Adam membuang napas kasar. "Bukan, Alhamdulillah istri gue sehat."
"Terus yang sakit siapa? Setahu gue, keluarga lo sama keluarga istri lo kan di Jogja semua,"
"Iya, tapi yang sakit Sheilla,"
"Sheilla? Sheilla mantan lo yang kuliah di luar negeri itu?" Rian nampak tak percaya.
Adam mengangguk. "Hm, dia kecelakaan. Sempet koma juga,"
"Lo cuma jenguk kan?"
"Iya, emangnya ngapain lagi?"
"Lhoh bukannya lo juga bawa buket bunga ya? Apa mata gue aja yang konslet,"
"Iya, gue juga bawa bunga,"
Rian menyedot lemon tea yang ia pesan dengan serakah. Lelaki berkemeja maroon itu tersedak kuah bakso pedas yang sedang ia makan.
"Baca do'a Ri,"
"Udah dalam hati. Eh tapi seriusan, lo nggak lagi main api kan?" Alis Adam nampak mencuram. "Maksud gue, lo sama Sheilla kan pernah ada hubungan, apa istri lo nggak marah Dam?"
Adam melirik teman seprofesinya dengan malas. Rian kadang-kadang juga ketularan sifat kepo Ibnu, adiknya. Banyak bertanya hal yang tak seharusnya.
"Bingung gue,"
"Bingung gimana? Lo yang bener Dam, jangan main-main. Kasian istri kalo lo beneran selingkuh. Cantik gitu, mending buat gue aja kalo nggak mau, jangan diseling—"
"Gue timpuk sepatu juga lo ngomong kayak gitu sekali lagi." Kesal Adam sambil menjitak kepala Rian. Lelaki itu nampak kesal.
"Ngomong apaan? Emang bener kan gue, kasian istri kalo lo selingkuh. Lagian lo udah nikah, ngapain coba kalo cuma jenguk doang segala pake bawa bunga?"
"Eh tapi Sheilla nya udah sadar kan?" Sambung Rian penasaran.
"Udah,"
Adam memijit pelipisnya, merasakan kepalanya yang tiba-tiba berdenyut. Lelaki itu meneguk teh hangat yang tadi ia pesan. Sebenarnya ada apa dengan dirinya? Kenapa Adam sering sekali merasakan pusing dan mual di waktu yang bersamaan?
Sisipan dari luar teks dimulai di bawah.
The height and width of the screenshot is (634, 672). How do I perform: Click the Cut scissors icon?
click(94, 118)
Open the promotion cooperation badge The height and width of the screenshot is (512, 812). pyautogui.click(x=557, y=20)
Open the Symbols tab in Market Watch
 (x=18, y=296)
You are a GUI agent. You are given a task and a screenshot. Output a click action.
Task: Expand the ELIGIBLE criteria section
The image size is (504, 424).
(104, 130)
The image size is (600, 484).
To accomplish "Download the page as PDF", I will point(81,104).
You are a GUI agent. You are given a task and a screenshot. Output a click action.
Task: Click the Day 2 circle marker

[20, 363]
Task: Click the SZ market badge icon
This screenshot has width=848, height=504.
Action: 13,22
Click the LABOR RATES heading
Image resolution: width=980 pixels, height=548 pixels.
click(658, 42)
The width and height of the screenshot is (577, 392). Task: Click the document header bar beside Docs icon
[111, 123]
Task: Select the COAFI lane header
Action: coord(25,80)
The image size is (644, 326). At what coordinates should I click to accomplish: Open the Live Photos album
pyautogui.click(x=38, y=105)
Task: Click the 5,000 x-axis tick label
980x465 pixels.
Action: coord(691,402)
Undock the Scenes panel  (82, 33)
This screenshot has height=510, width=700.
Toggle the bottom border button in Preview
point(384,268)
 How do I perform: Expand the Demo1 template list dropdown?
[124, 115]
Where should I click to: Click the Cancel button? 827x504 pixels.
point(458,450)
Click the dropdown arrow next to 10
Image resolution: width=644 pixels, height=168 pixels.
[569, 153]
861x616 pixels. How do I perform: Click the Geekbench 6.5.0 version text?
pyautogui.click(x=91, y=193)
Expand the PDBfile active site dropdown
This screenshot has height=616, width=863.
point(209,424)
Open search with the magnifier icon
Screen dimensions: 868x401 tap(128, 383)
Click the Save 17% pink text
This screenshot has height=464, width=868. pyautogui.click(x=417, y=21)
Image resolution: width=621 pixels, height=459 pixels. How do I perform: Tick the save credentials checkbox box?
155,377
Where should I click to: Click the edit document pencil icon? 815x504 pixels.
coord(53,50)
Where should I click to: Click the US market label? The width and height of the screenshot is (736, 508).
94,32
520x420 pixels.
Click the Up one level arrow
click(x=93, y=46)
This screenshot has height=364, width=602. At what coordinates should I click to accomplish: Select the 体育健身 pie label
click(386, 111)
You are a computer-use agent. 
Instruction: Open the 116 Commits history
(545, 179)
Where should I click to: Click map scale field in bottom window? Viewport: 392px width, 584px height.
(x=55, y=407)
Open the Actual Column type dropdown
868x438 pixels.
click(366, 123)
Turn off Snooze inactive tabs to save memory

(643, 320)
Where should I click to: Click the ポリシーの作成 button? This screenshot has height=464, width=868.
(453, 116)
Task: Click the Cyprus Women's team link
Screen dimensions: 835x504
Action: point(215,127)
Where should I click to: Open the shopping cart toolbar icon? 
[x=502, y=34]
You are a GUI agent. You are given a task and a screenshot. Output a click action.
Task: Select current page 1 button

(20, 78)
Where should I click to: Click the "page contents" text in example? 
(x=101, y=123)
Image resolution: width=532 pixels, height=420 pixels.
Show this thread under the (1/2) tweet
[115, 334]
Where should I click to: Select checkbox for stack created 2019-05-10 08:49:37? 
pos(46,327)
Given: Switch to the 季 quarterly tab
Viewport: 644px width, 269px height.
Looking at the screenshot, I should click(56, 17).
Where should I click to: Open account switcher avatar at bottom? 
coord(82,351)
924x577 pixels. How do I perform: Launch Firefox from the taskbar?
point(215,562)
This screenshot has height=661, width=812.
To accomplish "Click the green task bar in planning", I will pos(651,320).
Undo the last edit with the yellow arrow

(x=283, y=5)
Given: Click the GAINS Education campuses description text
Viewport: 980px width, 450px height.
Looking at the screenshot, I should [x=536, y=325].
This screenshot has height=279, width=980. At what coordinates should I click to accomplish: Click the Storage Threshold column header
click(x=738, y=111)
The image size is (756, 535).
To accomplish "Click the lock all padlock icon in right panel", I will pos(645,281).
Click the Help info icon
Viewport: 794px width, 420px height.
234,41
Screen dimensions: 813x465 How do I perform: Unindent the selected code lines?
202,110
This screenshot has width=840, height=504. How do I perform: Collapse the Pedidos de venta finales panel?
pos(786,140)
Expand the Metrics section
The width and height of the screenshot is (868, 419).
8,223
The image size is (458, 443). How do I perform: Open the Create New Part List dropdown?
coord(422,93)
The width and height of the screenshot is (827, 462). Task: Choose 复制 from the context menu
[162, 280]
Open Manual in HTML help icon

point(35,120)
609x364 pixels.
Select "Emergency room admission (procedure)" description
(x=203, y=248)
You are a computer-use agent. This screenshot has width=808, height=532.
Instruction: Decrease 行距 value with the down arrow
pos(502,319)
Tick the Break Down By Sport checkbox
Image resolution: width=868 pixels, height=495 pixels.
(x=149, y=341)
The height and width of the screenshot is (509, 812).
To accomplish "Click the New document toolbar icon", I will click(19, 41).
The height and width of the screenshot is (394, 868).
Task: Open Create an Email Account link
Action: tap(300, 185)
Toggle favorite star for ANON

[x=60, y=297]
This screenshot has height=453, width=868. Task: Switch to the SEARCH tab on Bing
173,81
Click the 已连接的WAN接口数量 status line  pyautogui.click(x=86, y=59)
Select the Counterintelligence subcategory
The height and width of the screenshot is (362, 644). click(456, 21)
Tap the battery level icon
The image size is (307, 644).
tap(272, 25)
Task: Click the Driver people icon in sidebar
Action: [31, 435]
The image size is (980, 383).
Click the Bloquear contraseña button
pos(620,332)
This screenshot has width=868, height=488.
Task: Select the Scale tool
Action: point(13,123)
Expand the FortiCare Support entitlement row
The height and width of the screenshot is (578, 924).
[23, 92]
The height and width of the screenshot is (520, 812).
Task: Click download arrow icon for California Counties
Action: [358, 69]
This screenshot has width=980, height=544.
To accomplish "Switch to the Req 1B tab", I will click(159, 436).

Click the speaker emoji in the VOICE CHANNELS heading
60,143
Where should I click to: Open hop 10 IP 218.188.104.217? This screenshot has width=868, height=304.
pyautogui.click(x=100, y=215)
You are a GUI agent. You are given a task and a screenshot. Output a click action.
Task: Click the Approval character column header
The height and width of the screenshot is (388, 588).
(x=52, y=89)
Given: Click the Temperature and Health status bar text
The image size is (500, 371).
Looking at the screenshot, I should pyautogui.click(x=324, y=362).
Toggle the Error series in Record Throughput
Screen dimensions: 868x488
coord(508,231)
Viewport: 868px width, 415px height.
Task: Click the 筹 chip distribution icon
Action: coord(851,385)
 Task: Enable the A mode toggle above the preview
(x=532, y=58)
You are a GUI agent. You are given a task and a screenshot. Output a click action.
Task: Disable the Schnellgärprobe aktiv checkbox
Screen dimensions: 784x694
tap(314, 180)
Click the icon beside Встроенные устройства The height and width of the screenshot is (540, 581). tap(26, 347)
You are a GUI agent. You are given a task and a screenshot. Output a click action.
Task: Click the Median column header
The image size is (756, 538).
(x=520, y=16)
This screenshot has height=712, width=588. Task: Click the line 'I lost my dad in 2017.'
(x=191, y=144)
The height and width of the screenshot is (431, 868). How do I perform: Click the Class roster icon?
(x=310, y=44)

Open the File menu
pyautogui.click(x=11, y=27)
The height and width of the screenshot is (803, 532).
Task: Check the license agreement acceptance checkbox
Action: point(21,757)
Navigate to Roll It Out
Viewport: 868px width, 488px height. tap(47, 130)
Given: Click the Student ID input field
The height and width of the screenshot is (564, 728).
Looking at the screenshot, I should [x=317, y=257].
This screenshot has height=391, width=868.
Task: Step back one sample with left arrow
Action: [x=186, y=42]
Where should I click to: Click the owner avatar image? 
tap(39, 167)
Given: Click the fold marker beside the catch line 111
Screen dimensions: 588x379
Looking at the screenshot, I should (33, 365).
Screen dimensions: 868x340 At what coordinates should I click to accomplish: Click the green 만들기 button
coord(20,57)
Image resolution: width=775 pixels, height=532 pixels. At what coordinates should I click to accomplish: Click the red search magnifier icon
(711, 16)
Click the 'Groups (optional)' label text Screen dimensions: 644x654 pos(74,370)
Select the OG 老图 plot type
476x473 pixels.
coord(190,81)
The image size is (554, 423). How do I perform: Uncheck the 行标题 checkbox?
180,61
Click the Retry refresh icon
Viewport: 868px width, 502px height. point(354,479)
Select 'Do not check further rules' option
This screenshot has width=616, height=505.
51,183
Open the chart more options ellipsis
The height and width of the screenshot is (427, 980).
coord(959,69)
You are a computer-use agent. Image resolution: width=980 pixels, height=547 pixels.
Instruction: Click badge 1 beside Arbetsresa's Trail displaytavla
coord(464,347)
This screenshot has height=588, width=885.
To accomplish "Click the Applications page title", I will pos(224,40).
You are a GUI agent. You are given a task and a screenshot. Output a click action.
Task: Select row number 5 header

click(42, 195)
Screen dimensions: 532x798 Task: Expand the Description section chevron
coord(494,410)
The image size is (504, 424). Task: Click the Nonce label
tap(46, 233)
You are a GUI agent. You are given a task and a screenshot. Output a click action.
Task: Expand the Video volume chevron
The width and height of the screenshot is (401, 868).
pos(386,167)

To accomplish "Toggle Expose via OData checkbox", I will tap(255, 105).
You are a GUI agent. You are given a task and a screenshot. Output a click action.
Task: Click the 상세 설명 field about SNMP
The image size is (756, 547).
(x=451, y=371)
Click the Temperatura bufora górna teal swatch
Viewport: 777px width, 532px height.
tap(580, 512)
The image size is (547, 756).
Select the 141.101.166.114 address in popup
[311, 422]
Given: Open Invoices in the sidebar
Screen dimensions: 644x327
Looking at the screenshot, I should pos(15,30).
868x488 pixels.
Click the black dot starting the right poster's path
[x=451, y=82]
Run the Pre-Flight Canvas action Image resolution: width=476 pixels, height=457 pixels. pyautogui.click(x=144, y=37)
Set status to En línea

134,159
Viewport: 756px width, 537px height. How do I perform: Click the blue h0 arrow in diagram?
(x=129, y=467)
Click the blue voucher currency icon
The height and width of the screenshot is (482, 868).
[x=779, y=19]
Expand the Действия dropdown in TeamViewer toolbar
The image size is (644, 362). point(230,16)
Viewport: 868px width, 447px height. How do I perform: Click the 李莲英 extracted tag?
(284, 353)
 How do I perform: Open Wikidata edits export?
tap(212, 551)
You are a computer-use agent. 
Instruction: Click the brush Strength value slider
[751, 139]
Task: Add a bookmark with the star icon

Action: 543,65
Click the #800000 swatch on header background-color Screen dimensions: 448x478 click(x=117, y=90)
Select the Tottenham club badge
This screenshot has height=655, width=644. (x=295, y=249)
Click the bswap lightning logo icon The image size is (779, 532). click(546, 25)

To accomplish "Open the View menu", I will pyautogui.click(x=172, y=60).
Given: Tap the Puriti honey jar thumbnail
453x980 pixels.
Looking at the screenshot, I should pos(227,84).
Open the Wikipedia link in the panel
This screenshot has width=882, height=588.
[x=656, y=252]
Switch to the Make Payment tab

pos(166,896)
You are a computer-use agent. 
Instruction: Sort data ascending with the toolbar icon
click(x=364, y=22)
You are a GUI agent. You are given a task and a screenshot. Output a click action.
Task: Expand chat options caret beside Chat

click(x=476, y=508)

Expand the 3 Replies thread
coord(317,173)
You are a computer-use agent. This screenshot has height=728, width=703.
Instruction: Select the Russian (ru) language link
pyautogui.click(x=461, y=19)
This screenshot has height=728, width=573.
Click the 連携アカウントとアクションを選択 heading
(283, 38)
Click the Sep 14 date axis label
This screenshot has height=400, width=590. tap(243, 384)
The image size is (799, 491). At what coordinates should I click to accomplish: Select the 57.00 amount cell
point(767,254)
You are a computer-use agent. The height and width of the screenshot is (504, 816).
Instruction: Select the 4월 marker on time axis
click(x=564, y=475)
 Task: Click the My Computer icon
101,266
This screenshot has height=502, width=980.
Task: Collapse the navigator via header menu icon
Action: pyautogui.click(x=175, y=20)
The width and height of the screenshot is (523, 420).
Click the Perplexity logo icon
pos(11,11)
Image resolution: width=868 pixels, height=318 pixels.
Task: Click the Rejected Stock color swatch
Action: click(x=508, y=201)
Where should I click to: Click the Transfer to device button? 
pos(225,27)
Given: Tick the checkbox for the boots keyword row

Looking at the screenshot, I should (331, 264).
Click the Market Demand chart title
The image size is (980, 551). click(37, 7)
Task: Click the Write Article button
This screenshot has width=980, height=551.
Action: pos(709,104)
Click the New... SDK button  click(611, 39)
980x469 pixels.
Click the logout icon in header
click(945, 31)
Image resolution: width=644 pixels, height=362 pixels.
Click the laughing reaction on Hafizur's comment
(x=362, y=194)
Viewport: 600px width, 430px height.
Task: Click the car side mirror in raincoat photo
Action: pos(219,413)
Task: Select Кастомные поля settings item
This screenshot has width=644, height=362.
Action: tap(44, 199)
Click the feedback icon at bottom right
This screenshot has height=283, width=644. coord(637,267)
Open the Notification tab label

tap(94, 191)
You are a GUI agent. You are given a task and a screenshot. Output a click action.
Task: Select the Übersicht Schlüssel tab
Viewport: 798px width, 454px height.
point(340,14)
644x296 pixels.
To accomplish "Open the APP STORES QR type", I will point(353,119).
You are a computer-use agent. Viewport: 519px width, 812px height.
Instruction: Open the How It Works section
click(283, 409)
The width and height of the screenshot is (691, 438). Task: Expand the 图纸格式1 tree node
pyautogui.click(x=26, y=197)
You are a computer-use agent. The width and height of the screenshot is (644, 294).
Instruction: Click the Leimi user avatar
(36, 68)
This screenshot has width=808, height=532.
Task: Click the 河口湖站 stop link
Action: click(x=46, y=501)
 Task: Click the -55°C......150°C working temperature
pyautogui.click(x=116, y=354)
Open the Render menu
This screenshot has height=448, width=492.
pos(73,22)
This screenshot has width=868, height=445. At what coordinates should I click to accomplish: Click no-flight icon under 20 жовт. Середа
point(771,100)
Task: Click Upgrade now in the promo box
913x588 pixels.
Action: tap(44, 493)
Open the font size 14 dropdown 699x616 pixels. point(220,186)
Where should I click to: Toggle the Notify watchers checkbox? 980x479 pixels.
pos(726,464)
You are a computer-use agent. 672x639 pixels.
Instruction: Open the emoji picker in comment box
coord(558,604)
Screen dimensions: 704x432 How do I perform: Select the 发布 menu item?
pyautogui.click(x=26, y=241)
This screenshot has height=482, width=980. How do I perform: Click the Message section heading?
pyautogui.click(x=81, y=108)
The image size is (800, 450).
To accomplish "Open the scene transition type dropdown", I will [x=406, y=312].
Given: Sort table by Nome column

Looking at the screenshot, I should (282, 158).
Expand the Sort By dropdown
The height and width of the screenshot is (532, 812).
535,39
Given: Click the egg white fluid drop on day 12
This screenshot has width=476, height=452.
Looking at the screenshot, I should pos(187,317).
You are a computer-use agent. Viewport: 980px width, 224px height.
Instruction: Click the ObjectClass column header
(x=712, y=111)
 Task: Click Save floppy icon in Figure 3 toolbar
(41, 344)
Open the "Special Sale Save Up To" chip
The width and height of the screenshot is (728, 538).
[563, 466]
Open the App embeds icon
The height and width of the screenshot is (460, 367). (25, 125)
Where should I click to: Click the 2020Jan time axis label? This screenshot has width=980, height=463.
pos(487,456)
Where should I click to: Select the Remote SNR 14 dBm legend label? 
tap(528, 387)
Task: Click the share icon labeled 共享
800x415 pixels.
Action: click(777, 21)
"Gue ke toilet dulu Ri," Adam buru-buru bangkit, berlari kecil menuju toilet. Lelaki itu menunduk, mengeluarkan isi perutnya yang selalu sama, cairan bening mirip seperti lendir. Membuat kerongkongannya terasa pahit.
Adam membasuh wajahnya dengan air dingin lalu berkumur beberapa kali. Sungguh ini tidak seperti masuk angin pada umumnya. Sudah lebih dari seminggu Adam seperti ini. Namun ia juga enggan untuk memeriksakan diri seperti perintah Anna, istrinya.
Hampir setiap pagi perempuan itu mengikuti Adam ke kamar mandi. Memijit tengkuknya untuk membantu mengeluarkan isi perut Adam. Anna selalu memberengut kesal kala Adam bermanja-manja dengan dirinya. Menganggu acara bersih-bersih rumahnya. Merecokinya dengan berbagai pertanyaan unfaedah. Lalu berakhir dengan Adam yang tertawa puas karena melihat rona merah yang tercipta di pipi perempuannya.
Adam suka.
Adam tersenyum geli melihat wajah Annandhita yang terpantul di cermin toilet. Huh, jiwa dan raganya memang sedang kurang sehat. Mana mungkin Anna ada disini, masuk kedalam toilet laki-laki. Ada-ada saja dirinya.